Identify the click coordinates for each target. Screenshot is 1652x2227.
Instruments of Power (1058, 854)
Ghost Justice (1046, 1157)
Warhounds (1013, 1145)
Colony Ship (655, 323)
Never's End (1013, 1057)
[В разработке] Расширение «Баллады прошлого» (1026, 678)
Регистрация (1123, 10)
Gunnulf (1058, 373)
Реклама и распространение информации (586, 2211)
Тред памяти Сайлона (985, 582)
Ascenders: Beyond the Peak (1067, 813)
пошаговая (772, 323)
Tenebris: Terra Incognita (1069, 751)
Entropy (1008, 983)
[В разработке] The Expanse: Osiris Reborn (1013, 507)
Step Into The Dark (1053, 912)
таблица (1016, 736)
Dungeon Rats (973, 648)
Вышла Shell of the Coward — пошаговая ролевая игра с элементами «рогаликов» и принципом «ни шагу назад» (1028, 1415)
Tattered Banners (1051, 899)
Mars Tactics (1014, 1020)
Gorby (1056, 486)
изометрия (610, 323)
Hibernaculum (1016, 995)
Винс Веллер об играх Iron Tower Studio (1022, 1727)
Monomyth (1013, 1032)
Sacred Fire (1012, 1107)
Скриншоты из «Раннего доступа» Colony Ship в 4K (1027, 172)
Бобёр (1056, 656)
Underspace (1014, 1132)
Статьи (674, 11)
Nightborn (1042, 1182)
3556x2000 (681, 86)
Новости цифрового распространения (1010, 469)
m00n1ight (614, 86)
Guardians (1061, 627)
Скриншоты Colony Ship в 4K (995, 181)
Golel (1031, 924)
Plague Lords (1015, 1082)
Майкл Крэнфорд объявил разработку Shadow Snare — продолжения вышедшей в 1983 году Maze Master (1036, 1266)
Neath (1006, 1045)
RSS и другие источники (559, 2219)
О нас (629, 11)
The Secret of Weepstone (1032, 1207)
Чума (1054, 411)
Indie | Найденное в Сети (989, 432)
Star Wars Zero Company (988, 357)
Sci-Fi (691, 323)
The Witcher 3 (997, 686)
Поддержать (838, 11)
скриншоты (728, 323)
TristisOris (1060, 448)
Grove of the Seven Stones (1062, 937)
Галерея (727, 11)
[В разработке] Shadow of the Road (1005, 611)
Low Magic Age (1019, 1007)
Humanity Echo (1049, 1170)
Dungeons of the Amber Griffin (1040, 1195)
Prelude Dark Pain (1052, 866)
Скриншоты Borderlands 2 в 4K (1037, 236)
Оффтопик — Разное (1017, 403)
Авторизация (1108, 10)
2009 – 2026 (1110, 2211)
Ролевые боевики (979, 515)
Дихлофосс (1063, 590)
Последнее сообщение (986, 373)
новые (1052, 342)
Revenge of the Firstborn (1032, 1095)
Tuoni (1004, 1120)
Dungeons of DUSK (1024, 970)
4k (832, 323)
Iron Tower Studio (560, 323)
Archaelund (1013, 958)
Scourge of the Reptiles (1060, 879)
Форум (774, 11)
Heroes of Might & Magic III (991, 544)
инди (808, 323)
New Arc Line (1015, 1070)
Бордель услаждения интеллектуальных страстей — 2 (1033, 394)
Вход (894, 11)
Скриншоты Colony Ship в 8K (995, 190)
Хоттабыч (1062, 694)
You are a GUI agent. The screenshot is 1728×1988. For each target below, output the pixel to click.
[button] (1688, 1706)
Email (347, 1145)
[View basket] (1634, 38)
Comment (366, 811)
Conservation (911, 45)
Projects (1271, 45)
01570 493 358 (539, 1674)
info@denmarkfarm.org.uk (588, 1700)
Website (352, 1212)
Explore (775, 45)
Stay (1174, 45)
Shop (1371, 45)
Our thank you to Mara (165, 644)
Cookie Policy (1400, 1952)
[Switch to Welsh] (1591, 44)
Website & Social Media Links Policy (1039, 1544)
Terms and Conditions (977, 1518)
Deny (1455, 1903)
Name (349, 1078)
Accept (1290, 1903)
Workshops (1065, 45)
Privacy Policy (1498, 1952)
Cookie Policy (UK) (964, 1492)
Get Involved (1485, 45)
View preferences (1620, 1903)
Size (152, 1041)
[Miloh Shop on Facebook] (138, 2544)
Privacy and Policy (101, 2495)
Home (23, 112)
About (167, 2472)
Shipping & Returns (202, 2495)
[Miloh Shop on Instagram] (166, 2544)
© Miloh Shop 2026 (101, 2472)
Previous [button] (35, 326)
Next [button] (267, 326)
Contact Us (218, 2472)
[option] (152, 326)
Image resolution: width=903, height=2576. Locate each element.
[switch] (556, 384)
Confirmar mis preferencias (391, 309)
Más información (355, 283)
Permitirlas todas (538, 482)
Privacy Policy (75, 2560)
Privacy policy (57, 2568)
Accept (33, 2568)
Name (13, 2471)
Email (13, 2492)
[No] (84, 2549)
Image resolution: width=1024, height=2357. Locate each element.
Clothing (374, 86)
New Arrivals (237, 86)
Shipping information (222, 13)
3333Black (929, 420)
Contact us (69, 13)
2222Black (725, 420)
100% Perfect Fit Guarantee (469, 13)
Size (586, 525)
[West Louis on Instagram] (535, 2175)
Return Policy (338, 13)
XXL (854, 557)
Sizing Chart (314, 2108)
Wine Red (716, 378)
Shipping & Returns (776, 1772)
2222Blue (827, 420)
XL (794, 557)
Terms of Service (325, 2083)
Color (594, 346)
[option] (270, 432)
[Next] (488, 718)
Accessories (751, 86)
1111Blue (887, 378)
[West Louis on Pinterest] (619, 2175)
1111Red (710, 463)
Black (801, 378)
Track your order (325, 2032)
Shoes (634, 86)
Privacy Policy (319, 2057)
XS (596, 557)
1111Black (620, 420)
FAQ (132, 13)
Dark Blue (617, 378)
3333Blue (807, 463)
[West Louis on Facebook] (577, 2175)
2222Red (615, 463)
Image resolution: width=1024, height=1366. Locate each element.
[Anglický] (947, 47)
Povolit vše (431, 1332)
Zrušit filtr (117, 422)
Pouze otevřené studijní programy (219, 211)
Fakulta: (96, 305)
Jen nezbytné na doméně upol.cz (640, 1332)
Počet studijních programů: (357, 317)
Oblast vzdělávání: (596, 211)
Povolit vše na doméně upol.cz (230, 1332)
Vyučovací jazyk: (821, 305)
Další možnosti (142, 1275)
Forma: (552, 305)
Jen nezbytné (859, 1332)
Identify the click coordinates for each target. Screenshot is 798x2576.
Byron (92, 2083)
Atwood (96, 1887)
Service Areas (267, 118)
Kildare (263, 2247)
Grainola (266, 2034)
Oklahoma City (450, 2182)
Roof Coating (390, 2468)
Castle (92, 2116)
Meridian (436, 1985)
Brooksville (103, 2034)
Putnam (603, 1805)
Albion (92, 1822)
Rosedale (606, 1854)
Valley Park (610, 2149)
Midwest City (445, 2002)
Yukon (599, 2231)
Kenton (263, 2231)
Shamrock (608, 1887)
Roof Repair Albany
━━━━━━━━━━
Activity: Write down every record shown above precisely.

Response to the task:
Identify the click coordinates for each target. Screenshot is 1652x2227.
Instruments of Power (1058, 854)
Ghost Justice (1046, 1157)
Warhounds (1013, 1145)
Colony Ship (655, 323)
Never's End (1013, 1057)
[В разработке] Расширение «Баллады прошлого» (1026, 678)
Регистрация (1123, 10)
Gunnulf (1058, 373)
Реклама и распространение информации (586, 2211)
Тред памяти Сайлона (985, 582)
Ascenders: Beyond the Peak (1067, 813)
пошаговая (772, 323)
Tenebris: Terra Incognita (1069, 751)
Entropy (1008, 983)
[В разработке] The Expanse: Osiris Reborn (1013, 507)
Step Into The Dark (1053, 912)
таблица (1016, 736)
Dungeon Rats (973, 648)
Вышла Shell of the Coward — пошаговая ролевая игра с элементами «рогаликов» и принципом «ни шагу назад» (1028, 1415)
Tattered Banners (1051, 899)
Mars Tactics (1014, 1020)
Gorby (1056, 486)
изометрия (610, 323)
Hibernaculum (1016, 995)
Винс Веллер об играх Iron Tower Studio (1022, 1727)
Monomyth (1013, 1032)
Sacred Fire (1012, 1107)
Скриншоты из «Раннего доступа» Colony Ship в 4K (1027, 172)
Бобёр (1056, 656)
Underspace (1014, 1132)
Статьи (674, 11)
Nightborn (1042, 1182)
3556x2000 (681, 86)
Новости цифрового распространения (1010, 469)
m00n1ight (614, 86)
Guardians (1061, 627)
Скриншоты Colony Ship в 4K (995, 181)
Golel (1031, 924)
Plague Lords (1015, 1082)
Майкл Крэнфорд объявил разработку Shadow Snare — продолжения вышедшей в 1983 году Maze Master (1036, 1266)
Neath (1006, 1045)
RSS и другие источники (559, 2219)
О нас (629, 11)
The Secret of Weepstone (1032, 1207)
Чума (1054, 411)
Indie | Найденное в Сети (989, 432)
Star Wars Zero Company (988, 357)
Sci-Fi (691, 323)
The Witcher 3 (997, 686)
Поддержать (838, 11)
скриншоты (728, 323)
TristisOris (1060, 448)
Grove of the Seven Stones (1062, 937)
Галерея (727, 11)
[В разработке] Shadow of the Road (1005, 611)
Low Magic Age (1019, 1007)
Humanity Echo (1049, 1170)
Dungeons of the Amber Griffin (1040, 1195)
Prelude Dark Pain (1052, 866)
Скриншоты Borderlands 2 в 4K (1037, 236)
Оффтопик — Разное (1017, 403)
Авторизация (1108, 10)
2009 – 2026 (1110, 2211)
Ролевые боевики (979, 515)
Дихлофосс (1063, 590)
Последнее сообщение (986, 373)
новые (1052, 342)
Revenge of the Firstborn (1032, 1095)
Tuoni (1004, 1120)
Dungeons of DUSK (1024, 970)
4k (832, 323)
Iron Tower Studio (560, 323)
Archaelund (1013, 958)
Scourge of the Reptiles (1060, 879)
Форум (774, 11)
Heroes of Might & Magic III (991, 544)
инди (808, 323)
New Arc Line (1015, 1070)
Бордель услаждения интеллектуальных страстей — 2 (1033, 394)
Вход (894, 11)
Скриншоты Colony Ship в 8K (995, 190)
Хоттабыч (1062, 694)
You are a GUI agent. The screenshot is 1728×1988. For each target below, output the pixel to click.
[button] (1688, 1706)
Email (347, 1145)
[View basket] (1634, 38)
Comment (366, 811)
Conservation (911, 45)
Projects (1271, 45)
01570 493 358 (539, 1674)
info@denmarkfarm.org.uk (588, 1700)
Website (352, 1212)
Explore (775, 45)
Stay (1174, 45)
Shop (1371, 45)
Our thank you to Mara (165, 644)
Cookie Policy (1400, 1952)
[Switch to Welsh] (1591, 44)
Website & Social Media Links Policy (1039, 1544)
Terms and Conditions (977, 1518)
Deny (1455, 1903)
Name (349, 1078)
Accept (1290, 1903)
Workshops (1065, 45)
Privacy Policy (1498, 1952)
Cookie Policy (UK) (964, 1492)
Get Involved (1485, 45)
View preferences (1620, 1903)
Size (152, 1041)
[Miloh Shop on Facebook] (138, 2544)
Privacy and Policy (101, 2495)
Home (23, 112)
About (167, 2472)
Shipping & Returns (202, 2495)
[Miloh Shop on Instagram] (166, 2544)
© Miloh Shop 2026 (101, 2472)
Previous [button] (35, 326)
Next [button] (267, 326)
Contact Us (218, 2472)
[option] (152, 326)
Image resolution: width=903, height=2576. Locate each element.
[switch] (556, 384)
Confirmar mis preferencias (391, 309)
Más información (355, 283)
Permitirlas todas (538, 482)
Privacy Policy (75, 2560)
Privacy policy (57, 2568)
Accept (33, 2568)
Name (13, 2471)
Email (13, 2492)
[No] (84, 2549)
Image resolution: width=1024, height=2357. Locate each element.
Clothing (374, 86)
New Arrivals (237, 86)
Shipping information (222, 13)
3333Black (929, 420)
Contact us (69, 13)
2222Black (725, 420)
100% Perfect Fit Guarantee (469, 13)
Size (586, 525)
[West Louis on Instagram] (535, 2175)
Return Policy (338, 13)
XXL (854, 557)
Sizing Chart (314, 2108)
Wine Red (716, 378)
Shipping & Returns (776, 1772)
2222Blue (827, 420)
XL (794, 557)
Terms of Service (325, 2083)
Color (594, 346)
[option] (270, 432)
[Next] (488, 718)
Accessories (751, 86)
1111Blue (887, 378)
[West Louis on Pinterest] (619, 2175)
1111Red (710, 463)
Black (801, 378)
Track your order (325, 2032)
Shoes (634, 86)
Privacy Policy (319, 2057)
XS (596, 557)
1111Black (620, 420)
FAQ (132, 13)
Dark Blue (617, 378)
3333Blue (807, 463)
[West Louis on Facebook] (577, 2175)
2222Red (615, 463)
Image resolution: width=1024, height=1366. Locate each element.
[Anglický] (947, 47)
Povolit vše (431, 1332)
Zrušit filtr (117, 422)
Pouze otevřené studijní programy (219, 211)
Fakulta: (96, 305)
Jen nezbytné na doméně upol.cz (640, 1332)
Počet studijních programů: (357, 317)
Oblast vzdělávání: (596, 211)
Povolit vše na doméně upol.cz (230, 1332)
Vyučovací jazyk: (821, 305)
Další možnosti (142, 1275)
Forma: (552, 305)
Jen nezbytné (859, 1332)
Identify the click coordinates for each target. Screenshot is 798x2576.
Byron (92, 2083)
Atwood (96, 1887)
Service Areas (267, 118)
Kildare (263, 2247)
Grainola (266, 2034)
Oklahoma City (450, 2182)
Roof Coating (390, 2468)
Castle (92, 2116)
Meridian (436, 1985)
Brooksville (103, 2034)
Putnam (603, 1805)
Albion (92, 1822)
Rosedale (606, 1854)
Valley Park (610, 2149)
Midwest City (445, 2002)
Yukon (599, 2231)
Kenton (263, 2231)
Shamrock (608, 1887)
Roof Repair Albany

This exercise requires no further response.